天然染料を使ったシルクスクリーン
シルクスクリーンは別名捺染とも呼ばれ、型染めの一種です。
染まる部分の型を彫りますが、紅型などは染まらない部分の型を彫ります。
型に染料を流せば捺染。防染糊を流せば抜染となります。
型作りは100均の材料でほぼ揃うので、今回は草花から抽出した天然染料でシルクスクリーンができるのか実験してみます。
手順
まず型作りから始めます。ここはネット上にたくさん作り方が載っていたのでその通りに作ります。カッティングシートなどに柄を彫り、枠に紗を張るといった簡単な作業です。
ハイビスカスの花の型をカッターで切り抜きました。この部分が染まる仕組みです。
逆に防染糊をつけると、この部分のみ白抜きされるということです。
・ゴムベラ(百均)弾力のあるヘラの方が塗りやすい
・木枠(百均)ポスターフレームの内側をぶち抜き、外側の枠のみ使用
・デザインカッター
・スクリーン紗 90メッシュ 90以上~120までがおすすめ
数字が大きいほど目が細かい
・カッティングシート 色や光沢などは気にせず
・タッカー(百均)紗を固定するために必要。
シルクスクリーンに使われるインクは染料タイプと顔料タイプがあるようです。
今回はハイビスカスの花から色素を取り出したので、染料タイプに分類されます。
ただしこのままシルクスクリーンで使おうとすると、あまりにもしゃばしゃばなので、展色材を使うことにします。
展色剤とは
顔料をそのまま紙などにこすりつけても、叩けば落ちてしまいます。
絵の具などは顔料に粘着性の糊を混ぜることで初めて布に定着します。
絵画の世界ではメディウム、展色剤、プリントの世界ではバインダーなどと呼ばれ、染色では色糊と呼ばれます。

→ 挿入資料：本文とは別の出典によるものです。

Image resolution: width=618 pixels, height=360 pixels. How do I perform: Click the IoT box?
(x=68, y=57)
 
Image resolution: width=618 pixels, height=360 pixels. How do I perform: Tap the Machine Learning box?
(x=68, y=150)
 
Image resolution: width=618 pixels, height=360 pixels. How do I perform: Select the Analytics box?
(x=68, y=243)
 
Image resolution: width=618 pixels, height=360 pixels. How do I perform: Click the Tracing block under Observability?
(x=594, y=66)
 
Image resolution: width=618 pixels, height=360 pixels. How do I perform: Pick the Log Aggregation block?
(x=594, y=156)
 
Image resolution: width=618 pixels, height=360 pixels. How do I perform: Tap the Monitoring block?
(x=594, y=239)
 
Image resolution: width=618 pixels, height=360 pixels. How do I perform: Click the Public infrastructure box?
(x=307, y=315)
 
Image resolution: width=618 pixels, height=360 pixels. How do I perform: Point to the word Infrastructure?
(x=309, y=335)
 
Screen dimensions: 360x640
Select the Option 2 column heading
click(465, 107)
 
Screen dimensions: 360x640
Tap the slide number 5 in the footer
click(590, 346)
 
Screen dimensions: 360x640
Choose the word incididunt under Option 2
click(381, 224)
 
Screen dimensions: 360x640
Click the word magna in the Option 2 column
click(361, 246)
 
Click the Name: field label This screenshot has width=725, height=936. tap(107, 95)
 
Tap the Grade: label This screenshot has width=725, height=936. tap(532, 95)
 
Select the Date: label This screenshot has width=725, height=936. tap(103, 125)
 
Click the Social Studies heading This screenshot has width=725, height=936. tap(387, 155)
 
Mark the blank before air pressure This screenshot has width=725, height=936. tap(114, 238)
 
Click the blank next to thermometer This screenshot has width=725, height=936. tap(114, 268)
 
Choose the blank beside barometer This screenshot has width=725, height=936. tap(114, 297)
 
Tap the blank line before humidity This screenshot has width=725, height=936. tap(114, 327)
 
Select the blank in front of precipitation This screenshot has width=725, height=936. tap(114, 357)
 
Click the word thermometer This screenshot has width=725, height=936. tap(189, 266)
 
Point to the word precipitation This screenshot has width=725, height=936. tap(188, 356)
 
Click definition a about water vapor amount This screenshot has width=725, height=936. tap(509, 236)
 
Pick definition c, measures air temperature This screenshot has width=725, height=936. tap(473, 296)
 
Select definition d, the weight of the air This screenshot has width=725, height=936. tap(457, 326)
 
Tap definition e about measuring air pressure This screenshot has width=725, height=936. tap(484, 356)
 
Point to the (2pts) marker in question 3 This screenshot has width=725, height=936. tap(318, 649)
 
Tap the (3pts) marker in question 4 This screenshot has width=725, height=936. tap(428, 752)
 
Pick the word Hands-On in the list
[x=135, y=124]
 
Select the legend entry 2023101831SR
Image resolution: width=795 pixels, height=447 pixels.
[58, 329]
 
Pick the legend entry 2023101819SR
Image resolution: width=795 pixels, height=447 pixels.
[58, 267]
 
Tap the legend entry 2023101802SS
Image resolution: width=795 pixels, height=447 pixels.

用途は多少違いますが、色素を布に定着させる助剤という点で同じです。
しゃばしゃばの染液を布に垂らしたところで、にじんで終わりなので、にじみ止めと色素の定着を目的として、染料の粘度を上げることにします。
左からローパスガム(アルギン酸ソーダ)、白型糊(防染用でんぷん糊)、せんたく糊です。
色の濃さ、にじみ止めの効果があったのは白型糊です。
ローパスガムは溶かすのに水を使ったこと、洗濯糊にも元々水分が含まれていることから、染料が薄まったのだと考えられます。
ローパスガムは海藻に含まれるねばねば成分です。染料に直接入れて溶かそうとしましたが、上手く溶けずだまになって固まるだけでした。
糊の候補としてカゼイン、アラビアゴム、にかわ、スクリーンメディウムなどが考えられましたが、白型糊が上手くいったので検証は次回に回します。
次に、どれほど定着するのか洗って確かめてみます。
少し画像が分かりにくいですが、半分ほどの薄さにはなりましたが、模様は残っています。
画像上の模様は蒸して定着。下の模様はアイロンで定着。
どちらもそれほど差はありませんが、アイロンの方が少し色が濃いです。
蒸しは、水蒸気と熱だけを布に通して、水分は吸わせない技術と、蒸し器が必要なので、家庭で行うのは難易度が高そうです。
軽く水が付いたり洗い流すくらいは大丈夫ですが、洗濯機に入れると色落ちしそうです。
洋服やハンカチには使えそうにないですが、カバンや小物類には十分耐えてくれそうです。
今回はハイビスカスの花を水に漬け、染み出た染液を使ってシルクスクリーンの実験をしてみました。洗わなければそこそこ綺麗な模様が残ることが分かりました。
染液を煮詰めたり、色素を凝縮したものを使えばさらに濃い模様を作ることができます。
これはハイビスカスの染液から、クレヨンづくりのための色素を顔料化する途中段階の泥色素を使ったものです。
ひとつだけ赤い花はクエン酸液をふきかけたもの、他の花はアルカリ性になっています。
普通のプリントと遜色ない濃い色が出てきました。
ただ洗濯すると薄くなるので、染色堅牢度はまだまだ低いです。
次はハイビスカス以外の草花の色素で実験してみることにします。
天然染料をプリント技術に使っている業者はそれほど多くありません。
コスパの問題や染色堅牢度が低いことが挙げられます。
色あせするのが天然染料の味だと理解してくれればよいですが、
消費者が求めるものを作るとなれば、やはり安くて色落ちしない化学染料が優位になります。
環境に配慮した考えや古来の人のモノづくりが見直されれば、将来的には科学染料と天然染料のミックスした商品がでてくるのではと思います。
そしておそらく天然染料の中でも堅牢度に優れた
「藍」「茜」「コチニール」「ラック」「ウコン」「紅花」「柿渋」「ベンガラ」
あたりが今後重宝されてくるのではと予想します。